Data extracted from a collection

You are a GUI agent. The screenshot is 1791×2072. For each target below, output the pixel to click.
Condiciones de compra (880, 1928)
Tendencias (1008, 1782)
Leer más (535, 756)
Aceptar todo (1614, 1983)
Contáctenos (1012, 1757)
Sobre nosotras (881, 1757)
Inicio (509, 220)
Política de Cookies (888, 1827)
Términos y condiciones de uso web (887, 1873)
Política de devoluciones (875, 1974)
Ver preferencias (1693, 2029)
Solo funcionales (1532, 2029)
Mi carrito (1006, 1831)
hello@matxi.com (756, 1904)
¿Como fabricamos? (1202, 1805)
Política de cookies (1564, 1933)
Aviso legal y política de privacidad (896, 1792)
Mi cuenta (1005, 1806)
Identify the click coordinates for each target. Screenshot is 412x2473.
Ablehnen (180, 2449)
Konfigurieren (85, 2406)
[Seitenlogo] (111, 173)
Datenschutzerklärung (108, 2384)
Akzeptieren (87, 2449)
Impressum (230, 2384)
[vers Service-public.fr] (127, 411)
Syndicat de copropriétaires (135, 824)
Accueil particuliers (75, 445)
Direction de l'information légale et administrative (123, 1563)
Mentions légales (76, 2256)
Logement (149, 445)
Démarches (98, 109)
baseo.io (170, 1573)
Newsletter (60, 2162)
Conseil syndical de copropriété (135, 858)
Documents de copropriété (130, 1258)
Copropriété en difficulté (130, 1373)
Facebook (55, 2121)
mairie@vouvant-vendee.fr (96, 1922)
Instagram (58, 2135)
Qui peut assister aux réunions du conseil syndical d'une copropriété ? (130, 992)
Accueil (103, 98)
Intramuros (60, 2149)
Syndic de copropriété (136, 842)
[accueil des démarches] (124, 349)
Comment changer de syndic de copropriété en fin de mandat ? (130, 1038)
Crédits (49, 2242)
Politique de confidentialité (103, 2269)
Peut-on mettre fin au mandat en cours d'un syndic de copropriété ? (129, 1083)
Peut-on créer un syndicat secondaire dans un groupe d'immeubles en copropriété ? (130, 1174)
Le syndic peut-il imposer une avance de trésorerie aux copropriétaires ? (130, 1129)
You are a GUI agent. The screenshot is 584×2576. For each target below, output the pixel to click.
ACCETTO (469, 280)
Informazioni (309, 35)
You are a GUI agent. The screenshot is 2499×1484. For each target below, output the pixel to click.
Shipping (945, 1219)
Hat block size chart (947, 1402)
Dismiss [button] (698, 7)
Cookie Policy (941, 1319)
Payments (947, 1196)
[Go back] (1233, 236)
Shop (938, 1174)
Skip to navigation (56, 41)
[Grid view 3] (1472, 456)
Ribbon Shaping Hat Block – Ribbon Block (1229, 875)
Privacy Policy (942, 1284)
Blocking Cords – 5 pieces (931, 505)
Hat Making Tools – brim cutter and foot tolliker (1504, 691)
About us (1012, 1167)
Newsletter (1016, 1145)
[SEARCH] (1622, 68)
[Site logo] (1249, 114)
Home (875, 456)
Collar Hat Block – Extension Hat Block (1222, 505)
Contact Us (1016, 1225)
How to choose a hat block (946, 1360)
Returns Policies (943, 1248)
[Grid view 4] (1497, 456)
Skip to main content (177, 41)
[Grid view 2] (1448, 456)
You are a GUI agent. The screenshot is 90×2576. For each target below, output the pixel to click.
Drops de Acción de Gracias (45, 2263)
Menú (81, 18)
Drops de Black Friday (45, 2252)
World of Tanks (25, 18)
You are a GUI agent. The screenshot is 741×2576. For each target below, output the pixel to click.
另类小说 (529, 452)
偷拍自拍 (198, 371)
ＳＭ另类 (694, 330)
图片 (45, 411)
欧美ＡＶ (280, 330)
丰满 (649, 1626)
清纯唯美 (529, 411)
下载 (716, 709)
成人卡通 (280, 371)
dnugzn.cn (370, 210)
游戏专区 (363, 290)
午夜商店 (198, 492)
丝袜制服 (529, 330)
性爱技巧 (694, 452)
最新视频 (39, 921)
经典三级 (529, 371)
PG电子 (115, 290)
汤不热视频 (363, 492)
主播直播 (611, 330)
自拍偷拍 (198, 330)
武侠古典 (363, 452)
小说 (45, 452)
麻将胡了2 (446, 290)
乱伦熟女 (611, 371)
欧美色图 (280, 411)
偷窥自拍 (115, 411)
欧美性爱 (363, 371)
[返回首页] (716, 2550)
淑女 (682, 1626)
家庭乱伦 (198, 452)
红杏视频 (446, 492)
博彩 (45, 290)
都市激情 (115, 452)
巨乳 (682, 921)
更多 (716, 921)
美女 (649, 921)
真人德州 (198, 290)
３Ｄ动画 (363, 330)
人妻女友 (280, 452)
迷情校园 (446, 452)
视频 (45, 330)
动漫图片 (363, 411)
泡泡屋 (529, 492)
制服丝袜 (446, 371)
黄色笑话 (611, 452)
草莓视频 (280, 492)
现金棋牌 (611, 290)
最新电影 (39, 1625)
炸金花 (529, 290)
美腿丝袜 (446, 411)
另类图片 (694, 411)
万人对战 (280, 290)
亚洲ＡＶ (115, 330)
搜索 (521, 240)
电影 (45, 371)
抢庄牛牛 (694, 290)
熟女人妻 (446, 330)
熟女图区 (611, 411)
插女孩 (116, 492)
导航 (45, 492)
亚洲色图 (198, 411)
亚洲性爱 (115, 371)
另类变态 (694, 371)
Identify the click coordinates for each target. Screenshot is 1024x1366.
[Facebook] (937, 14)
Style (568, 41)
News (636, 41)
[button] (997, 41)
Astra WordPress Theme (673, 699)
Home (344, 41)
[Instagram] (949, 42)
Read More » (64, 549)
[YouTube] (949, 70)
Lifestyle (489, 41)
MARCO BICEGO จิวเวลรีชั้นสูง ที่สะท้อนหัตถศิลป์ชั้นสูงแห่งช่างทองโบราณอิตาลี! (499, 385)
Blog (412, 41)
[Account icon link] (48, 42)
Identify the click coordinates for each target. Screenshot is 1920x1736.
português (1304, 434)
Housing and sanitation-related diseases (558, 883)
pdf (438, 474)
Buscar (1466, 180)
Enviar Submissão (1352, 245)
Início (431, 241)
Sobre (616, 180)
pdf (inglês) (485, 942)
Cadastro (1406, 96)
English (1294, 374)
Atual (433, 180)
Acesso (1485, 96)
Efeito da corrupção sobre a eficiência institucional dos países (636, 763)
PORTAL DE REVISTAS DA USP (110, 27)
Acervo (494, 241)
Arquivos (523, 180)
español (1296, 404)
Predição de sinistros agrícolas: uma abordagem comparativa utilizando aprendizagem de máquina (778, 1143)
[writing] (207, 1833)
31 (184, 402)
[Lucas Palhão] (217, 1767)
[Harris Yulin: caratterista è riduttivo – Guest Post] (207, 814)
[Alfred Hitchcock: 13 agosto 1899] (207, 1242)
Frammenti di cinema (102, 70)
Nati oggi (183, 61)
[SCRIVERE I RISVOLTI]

HOW TO COMPLETE THIS TASK: Where does the string "coordinates" appear in the records? Copy every line that holds it.

RESPONSE AREA:
Identify the click coordinates for each target. Screenshot is 412x2473.
Identify the click coordinates for each target. Screenshot is 1024x1366.
Identify the click coordinates for each target. Screenshot is 1920x1736.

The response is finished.